Copy the closing run of lines, from the one with "Task: Click the blinking terminal cursor" through the last line of the listing, exactly and without any pictures.
☆ ☆ ☆ ☆ ☆
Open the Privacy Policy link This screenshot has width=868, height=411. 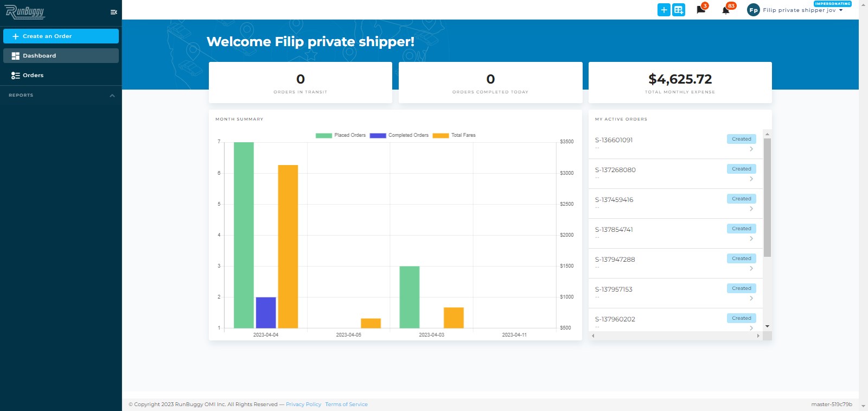point(303,404)
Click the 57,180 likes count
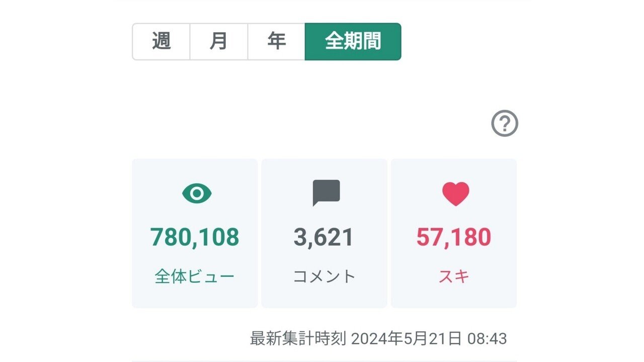The image size is (644, 362). point(453,237)
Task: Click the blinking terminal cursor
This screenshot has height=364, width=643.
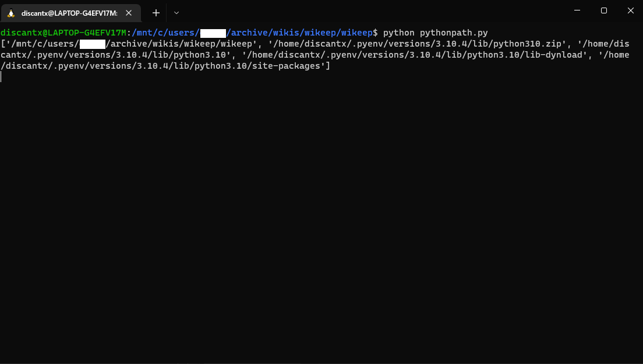Action: coord(2,76)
☆ ☆ ☆ ☆ ☆
**Answer for the task**
Task: Click the blinking terminal cursor
This screenshot has height=364, width=643.
Action: coord(2,76)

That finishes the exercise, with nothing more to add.